Capital as a Coordinated Input
The sheer scale of the 360MW project places a spotlight on the concept of coordinated development. Large infrastructure does not arise from capital alone. As the book ASEAN Rising details, the successful attraction of hyperscale investment is directly linked to the ability of state institutions to provide clarity and certainty across multiple domains. For data centres, the non-negotiable inputs are reliable power and high-capacity connectivity, both of which fall heavily within the purview of state-owned enterprises and regulators in most Southeast Asian markets.
This is where the idea of "capital coordination is itself an industrial input" becomes tangible. An investor like STT GDC, which operates across a portfolio of global markets, makes decisions based on the perceived efficiency of this coordination. The announcement suggests a belief that Jakarta’s ecosystem of planning agencies and the state utility, PLN, can deliver the necessary inputs for a project of this magnitude. It represents a multi-year bet that the required power generation, transmission infrastructure, and regulatory approvals will be in place not just for the initial phase, but for the entire 360MW lifecycle of the campus. This is the bedrock of trust in institutional capacity.
From Singapore's Playbook to Jakarta's Reality
Singapore has long been the region's benchmark for this type of orchestration. Its economic development agencies are known for creating a seamless experience for large locators, ensuring that land, power, water, and fiber are treated as integrated parts of a single value proposition. The result has been a dense concentration of high-value industrial assets, including a data centre market that became a primary hub for the entire ASEAN 🇧🇳 🇰🇭 🇮🇩 🇱🇦 🇲🇾 🇲🇲 🇵🇭 🇸🇬 🇹🇭 🇻🇳 🇹🇱 region. The government's temporary moratorium on new data centre projects, driven by power constraints, only serves to highlight how critical this single input is.

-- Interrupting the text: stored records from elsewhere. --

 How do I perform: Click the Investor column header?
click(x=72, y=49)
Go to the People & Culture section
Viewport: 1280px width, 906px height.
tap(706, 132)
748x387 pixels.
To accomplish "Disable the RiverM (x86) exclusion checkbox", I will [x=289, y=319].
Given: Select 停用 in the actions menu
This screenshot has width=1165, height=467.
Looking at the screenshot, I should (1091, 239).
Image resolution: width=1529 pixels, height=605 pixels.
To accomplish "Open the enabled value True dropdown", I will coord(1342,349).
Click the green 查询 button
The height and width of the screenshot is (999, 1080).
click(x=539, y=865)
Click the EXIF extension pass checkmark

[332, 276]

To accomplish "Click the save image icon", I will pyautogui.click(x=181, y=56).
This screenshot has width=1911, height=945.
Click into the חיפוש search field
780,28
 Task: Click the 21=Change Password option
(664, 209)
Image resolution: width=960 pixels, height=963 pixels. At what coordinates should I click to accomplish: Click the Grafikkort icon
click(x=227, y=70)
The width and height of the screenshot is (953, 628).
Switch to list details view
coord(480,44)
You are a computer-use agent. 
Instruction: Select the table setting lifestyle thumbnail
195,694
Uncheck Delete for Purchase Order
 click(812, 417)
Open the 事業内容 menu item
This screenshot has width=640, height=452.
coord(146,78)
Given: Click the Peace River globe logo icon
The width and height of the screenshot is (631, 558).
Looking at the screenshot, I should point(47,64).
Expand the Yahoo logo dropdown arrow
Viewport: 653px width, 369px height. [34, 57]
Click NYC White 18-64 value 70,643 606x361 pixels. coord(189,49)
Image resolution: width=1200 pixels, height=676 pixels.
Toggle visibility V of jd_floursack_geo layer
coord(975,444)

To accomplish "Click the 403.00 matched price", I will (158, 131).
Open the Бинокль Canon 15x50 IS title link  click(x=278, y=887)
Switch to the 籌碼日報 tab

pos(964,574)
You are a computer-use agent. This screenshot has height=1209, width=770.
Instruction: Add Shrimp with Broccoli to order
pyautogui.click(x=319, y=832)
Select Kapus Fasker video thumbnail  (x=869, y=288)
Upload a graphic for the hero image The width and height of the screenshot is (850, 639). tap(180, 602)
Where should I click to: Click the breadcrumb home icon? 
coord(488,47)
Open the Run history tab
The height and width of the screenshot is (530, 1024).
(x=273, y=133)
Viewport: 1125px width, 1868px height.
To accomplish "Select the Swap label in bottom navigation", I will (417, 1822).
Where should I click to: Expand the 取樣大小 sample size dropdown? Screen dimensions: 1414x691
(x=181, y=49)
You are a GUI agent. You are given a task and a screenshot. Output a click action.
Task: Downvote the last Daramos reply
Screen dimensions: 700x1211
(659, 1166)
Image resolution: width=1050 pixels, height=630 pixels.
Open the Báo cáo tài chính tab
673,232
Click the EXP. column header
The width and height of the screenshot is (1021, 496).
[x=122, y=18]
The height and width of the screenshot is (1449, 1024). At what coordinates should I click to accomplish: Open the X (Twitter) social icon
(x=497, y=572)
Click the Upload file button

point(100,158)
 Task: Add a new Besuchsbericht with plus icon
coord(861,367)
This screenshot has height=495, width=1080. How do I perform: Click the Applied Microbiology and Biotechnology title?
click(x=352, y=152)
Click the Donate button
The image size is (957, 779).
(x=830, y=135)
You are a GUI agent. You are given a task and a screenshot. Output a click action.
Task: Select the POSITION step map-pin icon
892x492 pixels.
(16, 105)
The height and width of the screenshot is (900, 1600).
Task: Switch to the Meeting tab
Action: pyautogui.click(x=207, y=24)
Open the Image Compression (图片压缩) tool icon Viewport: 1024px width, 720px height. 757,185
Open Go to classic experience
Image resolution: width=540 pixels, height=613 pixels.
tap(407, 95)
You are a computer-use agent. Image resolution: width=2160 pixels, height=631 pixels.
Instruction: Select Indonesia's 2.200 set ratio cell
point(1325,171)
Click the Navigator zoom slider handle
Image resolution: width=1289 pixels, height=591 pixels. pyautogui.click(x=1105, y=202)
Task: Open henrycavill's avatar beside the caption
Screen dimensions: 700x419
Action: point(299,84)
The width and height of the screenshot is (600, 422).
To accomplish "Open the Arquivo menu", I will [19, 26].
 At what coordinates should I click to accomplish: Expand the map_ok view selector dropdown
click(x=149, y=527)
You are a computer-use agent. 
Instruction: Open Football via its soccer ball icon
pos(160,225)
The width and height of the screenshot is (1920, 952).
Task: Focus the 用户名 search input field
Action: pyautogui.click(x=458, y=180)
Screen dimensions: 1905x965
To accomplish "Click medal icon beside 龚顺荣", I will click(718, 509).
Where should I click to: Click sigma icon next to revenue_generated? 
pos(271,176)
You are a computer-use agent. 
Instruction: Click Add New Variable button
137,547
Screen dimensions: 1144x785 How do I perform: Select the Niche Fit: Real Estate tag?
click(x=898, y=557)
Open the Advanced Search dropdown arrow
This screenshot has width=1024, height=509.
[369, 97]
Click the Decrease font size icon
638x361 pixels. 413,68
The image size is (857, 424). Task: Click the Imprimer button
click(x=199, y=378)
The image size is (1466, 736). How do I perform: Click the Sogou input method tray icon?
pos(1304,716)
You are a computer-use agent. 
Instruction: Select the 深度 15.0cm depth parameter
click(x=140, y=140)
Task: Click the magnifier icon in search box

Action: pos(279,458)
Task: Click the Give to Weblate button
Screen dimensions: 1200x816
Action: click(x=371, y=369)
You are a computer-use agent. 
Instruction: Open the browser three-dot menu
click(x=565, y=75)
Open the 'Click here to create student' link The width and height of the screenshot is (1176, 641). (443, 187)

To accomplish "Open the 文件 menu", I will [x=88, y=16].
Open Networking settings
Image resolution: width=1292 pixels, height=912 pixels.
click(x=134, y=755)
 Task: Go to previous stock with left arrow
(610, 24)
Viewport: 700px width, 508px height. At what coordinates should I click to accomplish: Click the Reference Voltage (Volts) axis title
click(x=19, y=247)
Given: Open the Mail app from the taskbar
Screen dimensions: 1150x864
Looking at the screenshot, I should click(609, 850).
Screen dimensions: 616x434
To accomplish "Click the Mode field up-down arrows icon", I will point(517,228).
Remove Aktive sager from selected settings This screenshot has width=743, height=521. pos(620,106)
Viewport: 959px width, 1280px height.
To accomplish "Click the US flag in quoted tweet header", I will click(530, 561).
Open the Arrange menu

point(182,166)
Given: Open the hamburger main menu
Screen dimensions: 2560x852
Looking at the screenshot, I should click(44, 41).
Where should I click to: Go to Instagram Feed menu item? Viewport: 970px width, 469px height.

Indonesia is now signaling its intent to compete for these investments on a new scale. The STT GDC project is a test of whether the nation's institutions can replicate that same seamlessness. It is about more than just matching Singapore on incentives or land cost; it is about demonstrating superior execution. A successful project of this size would send a powerful signal to other hyperscale operators and industrial investors that Indonesia possesses the institutional machinery to support complex, power-intensive industries. The government's focus on developing a robust digital economy hinges on its ability to provide this kind of stable, predictable environment for the foundational infrastructure that enables it.
The Talent and Execution Test
Beyond the physical infrastructure of power and fiber, the project also brings the human element into focus. Operating AI-ready data centres requires a specialized talent pool of engineers and technicians proficient in advanced electrical, mechanical, and network systems. Part of the long-term test for Indonesia will be its ability to develop and retain this talent.
The execution of the project itself—from construction to commissioning—will be closely watched as a measure of the local ecosystem's capabilities. Completing a multi-facility, 360MW campus on schedule and on budget is a complex undertaking. It requires a mature supply chain and a workforce capable of meeting global standards for quality and safety. A demonstration of this capability would do much to build confidence and attract further waves of capital into Indonesia's industrial and digital sectors.
What to watch
The immediate focus will be on the collaboration between STT GDC and Indonesia's state utility, PLN, to provision the immense power loads required for the campus. Watch for specific announcements on new power infrastructure or dedicated substations, as these will be leading indicators of execution capacity. Also, observe how the talent market responds, including efforts by educational institutions and the government to build the necessary technical skills pipeline to support not just this, but future hyperscale projects. The successful delivery of this campus could mark a significant shift in the region's data centre landscape.